If you do not give your body enough time to rest and recuperate from your workouts, you will fail to improve and grow. Rest is especially important in cases of small muscle groups like abs, arms, and calves. If you train them every day, you will end up overtraining them. 
Check Out: This Awesome Zac Perna Home Workout Routine is Simple Yet Effective

Zac Perna Ab Workout

Zac follows a circuit training routine for his abdomen. It helps him annihilate his abs in a short period. His ab workouts do not last more than 15-20 minutes. 
The fitness athlete focuses on contracting his abs with every rep and hits them from every angle possible to ensure overall development.

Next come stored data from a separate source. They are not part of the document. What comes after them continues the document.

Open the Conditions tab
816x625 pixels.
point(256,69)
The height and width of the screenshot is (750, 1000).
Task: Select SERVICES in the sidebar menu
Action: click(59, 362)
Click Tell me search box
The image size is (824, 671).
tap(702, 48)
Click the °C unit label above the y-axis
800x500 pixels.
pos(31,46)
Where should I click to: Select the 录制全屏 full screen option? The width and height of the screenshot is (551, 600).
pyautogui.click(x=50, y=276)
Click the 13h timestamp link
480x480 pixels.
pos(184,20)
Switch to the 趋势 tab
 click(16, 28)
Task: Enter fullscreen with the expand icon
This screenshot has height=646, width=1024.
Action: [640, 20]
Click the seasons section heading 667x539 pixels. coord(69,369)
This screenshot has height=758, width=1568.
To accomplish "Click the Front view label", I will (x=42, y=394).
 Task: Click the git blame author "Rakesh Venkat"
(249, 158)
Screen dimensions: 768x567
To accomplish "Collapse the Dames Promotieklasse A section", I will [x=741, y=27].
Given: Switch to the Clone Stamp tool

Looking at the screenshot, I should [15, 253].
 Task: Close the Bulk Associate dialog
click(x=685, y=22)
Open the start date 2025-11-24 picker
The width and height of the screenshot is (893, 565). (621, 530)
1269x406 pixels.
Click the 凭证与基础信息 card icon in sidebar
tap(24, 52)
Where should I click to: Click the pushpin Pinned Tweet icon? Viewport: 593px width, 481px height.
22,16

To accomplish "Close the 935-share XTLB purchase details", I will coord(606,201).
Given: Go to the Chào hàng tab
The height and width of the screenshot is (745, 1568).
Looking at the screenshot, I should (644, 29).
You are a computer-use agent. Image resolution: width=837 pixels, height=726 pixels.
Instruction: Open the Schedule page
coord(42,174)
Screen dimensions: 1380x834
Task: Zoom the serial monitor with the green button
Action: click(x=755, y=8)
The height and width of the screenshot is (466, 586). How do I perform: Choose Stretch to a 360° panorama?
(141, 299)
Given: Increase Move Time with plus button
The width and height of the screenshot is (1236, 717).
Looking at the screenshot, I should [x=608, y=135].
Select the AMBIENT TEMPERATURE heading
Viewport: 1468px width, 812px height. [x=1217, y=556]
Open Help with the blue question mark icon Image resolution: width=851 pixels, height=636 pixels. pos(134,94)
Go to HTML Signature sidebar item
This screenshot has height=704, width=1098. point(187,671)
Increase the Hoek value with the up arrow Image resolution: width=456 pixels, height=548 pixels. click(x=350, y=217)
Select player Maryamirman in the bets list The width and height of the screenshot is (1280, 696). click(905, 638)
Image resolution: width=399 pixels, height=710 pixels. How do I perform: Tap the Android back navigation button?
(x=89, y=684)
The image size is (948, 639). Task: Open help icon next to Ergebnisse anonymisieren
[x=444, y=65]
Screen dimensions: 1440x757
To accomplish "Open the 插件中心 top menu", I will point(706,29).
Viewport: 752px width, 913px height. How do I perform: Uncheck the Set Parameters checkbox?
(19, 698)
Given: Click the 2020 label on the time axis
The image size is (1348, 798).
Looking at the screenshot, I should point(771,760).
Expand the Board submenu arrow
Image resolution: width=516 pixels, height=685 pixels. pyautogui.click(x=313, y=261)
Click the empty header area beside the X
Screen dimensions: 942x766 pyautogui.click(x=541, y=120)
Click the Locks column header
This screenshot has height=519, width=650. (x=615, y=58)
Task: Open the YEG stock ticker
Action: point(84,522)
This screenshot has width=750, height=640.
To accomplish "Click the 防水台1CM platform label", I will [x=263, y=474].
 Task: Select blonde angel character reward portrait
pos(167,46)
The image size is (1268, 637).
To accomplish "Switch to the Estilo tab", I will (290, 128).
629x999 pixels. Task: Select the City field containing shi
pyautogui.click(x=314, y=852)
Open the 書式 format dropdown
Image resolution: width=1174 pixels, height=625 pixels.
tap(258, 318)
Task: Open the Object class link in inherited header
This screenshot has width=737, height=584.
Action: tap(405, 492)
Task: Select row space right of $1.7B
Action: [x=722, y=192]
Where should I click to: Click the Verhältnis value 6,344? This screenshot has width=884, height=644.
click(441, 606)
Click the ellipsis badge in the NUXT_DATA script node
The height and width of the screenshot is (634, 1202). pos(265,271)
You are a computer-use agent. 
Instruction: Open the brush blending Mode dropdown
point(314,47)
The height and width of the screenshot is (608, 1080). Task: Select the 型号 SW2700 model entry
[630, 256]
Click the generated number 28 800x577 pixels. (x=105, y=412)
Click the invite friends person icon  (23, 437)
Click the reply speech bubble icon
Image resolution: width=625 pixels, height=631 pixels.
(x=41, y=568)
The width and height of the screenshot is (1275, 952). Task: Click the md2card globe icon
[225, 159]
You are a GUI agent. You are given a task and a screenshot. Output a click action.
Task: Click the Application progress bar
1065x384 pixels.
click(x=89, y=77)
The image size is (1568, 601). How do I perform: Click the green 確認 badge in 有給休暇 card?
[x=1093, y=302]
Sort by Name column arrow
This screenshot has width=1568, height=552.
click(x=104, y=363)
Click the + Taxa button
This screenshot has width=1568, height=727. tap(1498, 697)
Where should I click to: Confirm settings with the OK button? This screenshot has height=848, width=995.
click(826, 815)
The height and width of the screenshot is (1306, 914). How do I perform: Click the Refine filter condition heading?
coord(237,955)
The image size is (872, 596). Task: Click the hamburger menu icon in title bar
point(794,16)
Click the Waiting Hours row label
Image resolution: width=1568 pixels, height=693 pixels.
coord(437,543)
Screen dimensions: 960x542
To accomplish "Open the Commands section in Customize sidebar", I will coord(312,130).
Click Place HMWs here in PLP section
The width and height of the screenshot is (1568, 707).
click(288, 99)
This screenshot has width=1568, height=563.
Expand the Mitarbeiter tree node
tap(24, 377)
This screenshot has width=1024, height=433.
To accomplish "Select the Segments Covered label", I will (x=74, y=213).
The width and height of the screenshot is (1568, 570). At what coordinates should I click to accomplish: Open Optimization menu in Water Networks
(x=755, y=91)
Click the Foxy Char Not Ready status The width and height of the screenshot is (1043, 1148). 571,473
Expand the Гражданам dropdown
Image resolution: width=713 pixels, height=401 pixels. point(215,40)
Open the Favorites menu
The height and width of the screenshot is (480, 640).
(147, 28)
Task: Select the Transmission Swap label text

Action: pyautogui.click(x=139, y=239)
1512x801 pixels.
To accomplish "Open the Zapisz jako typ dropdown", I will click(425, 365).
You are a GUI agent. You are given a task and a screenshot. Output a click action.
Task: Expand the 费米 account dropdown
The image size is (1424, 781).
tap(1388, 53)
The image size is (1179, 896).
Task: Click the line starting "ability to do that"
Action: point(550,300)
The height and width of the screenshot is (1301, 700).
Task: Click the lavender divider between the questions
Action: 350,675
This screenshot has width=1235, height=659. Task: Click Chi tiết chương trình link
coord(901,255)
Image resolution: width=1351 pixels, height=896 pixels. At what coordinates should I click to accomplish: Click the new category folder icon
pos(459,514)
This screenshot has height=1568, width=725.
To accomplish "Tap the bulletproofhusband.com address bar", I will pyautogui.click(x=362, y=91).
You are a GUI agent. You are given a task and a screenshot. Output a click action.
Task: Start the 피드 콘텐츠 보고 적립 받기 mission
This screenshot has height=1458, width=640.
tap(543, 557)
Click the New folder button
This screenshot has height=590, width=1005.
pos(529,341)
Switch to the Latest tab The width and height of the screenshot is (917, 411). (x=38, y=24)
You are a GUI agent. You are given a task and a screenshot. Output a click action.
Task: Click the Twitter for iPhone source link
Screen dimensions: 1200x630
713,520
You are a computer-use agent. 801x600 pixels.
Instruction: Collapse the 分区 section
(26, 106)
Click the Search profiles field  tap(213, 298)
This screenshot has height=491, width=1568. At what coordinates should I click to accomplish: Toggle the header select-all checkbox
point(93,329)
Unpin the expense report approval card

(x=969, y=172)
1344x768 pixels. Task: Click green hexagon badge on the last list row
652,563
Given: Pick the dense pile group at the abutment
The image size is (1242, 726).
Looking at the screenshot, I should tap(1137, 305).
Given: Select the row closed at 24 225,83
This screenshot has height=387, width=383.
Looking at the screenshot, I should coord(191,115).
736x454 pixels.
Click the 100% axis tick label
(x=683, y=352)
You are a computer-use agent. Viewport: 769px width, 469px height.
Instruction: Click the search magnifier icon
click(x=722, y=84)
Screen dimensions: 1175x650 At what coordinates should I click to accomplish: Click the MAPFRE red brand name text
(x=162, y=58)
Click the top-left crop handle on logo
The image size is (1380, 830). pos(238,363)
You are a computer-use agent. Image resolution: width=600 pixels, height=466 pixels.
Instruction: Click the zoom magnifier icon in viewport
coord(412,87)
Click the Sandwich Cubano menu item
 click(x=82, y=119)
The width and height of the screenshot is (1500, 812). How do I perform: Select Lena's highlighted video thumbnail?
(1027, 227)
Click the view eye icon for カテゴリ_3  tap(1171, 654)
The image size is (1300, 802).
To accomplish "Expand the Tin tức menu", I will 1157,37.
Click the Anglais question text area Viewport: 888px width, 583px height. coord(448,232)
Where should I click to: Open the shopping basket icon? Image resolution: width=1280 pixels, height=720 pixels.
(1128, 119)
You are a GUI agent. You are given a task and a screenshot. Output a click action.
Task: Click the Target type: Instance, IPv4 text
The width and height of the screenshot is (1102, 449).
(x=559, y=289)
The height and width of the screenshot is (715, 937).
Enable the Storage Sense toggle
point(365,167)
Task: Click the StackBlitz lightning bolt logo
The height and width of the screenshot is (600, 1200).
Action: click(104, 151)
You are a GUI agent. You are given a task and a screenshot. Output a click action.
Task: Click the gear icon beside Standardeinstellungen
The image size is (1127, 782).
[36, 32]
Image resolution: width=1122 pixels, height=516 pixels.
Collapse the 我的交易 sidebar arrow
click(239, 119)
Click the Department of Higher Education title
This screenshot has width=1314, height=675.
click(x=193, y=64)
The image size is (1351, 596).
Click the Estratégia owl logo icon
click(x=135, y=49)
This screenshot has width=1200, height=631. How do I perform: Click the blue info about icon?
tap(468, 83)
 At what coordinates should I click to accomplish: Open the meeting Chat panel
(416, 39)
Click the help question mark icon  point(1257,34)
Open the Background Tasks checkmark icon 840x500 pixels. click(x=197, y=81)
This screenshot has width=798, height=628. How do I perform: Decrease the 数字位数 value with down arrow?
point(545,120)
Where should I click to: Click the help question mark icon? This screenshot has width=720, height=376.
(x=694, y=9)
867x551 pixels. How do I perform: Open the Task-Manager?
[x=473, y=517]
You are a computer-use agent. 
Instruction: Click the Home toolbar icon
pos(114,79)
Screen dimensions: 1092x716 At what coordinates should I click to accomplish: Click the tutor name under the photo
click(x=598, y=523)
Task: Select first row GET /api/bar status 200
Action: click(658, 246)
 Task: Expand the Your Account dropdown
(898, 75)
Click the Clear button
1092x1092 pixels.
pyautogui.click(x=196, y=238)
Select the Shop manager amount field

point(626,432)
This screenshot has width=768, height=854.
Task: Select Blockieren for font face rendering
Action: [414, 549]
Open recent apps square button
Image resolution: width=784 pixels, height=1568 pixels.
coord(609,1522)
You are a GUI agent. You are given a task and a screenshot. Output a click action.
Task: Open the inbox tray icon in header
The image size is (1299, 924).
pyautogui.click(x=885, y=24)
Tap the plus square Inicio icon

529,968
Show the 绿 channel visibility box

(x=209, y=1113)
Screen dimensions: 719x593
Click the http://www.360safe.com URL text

Perna also advocates not going too heavy while training abs or hitting them too often as, like every other muscle group, they too are a muscle, and you might end up with a bloated-looking gut.
Zac Perna Ab Training Routine
Circuit Training: 4 circuits of 4 exercises
In the circuit, you will not be taking a break between the exercises but are allowed a one-minute rest after completing one circle. You will complete four circuits in total.
Must Read: Top Signs Of Overtraining And How To Avoid It & Tackle Fatigue
1. Hanging Leg Raise: 15-20 reps
Steps:

Grab a pull-up bar with a shoulder-width overhand grip.
Your body should be in a straight line at the starting position. Keep your toes pointed throughout the exercise.
Lift your legs in front of you while keeping your upper body stable and maintaining a slight bend in your knees.
Raise your legs until your legs are slightly above parallel to the floor.
Exhale sharply at the top of the movement and contract your abs.
Slowly return to the starting position.
Repeat for recommended reps.

Make sure you are not using momentum by swinging back and forth to lift your legs. 
Zac’s Tip: On the way up, lift your hips along with your legs. Limiting the movement to your legs will result in greater hip flexor recruitment. 
2. Rope Crunch: 15-20 reps
Steps: 

Set the pulley machine at the highest setting, add a rope attachment and position yourself beneath it, on your knees and facing the machine.
Reach up and grab the rope attachment with a neutral grip (palms facing each other).
Pull the rope down until your hands are next to your ears.
Crunch down, lowering your elbows to your knees.
Exhale and contract your abs at the bottom of the movement.
Return to the starting position with a slow and controlled movement.
Repeat for recommended reps.

Zac’s Tip: The rope crunch is one of Zac’s favorite ab exercises. He uses a moderate weight on the exercise. Using more weight than you can handle takes away the tension from your abs and puts it on your back.
3. Cable Oblique Side Crunch: 15-20 reps (each side)
Steps:

Set the pulley machine at its highest setting and add a D-handle attachment. 
Position yourself beneath the D-handle, on your knees with your left side towards the pulley machine.
Reach up with your right arm and grab the handle with an overhand grip.
Place your left hand on the obliques on your right side.
While breathing out, perform a crunch on your right side and contract your obliques at the bottom of the movement. 
Instead of bending to your right, perform a diagonal crunch so that your obliques get the most work. 
Return to the starting position.
Repeat for recommended reps before switching sides. 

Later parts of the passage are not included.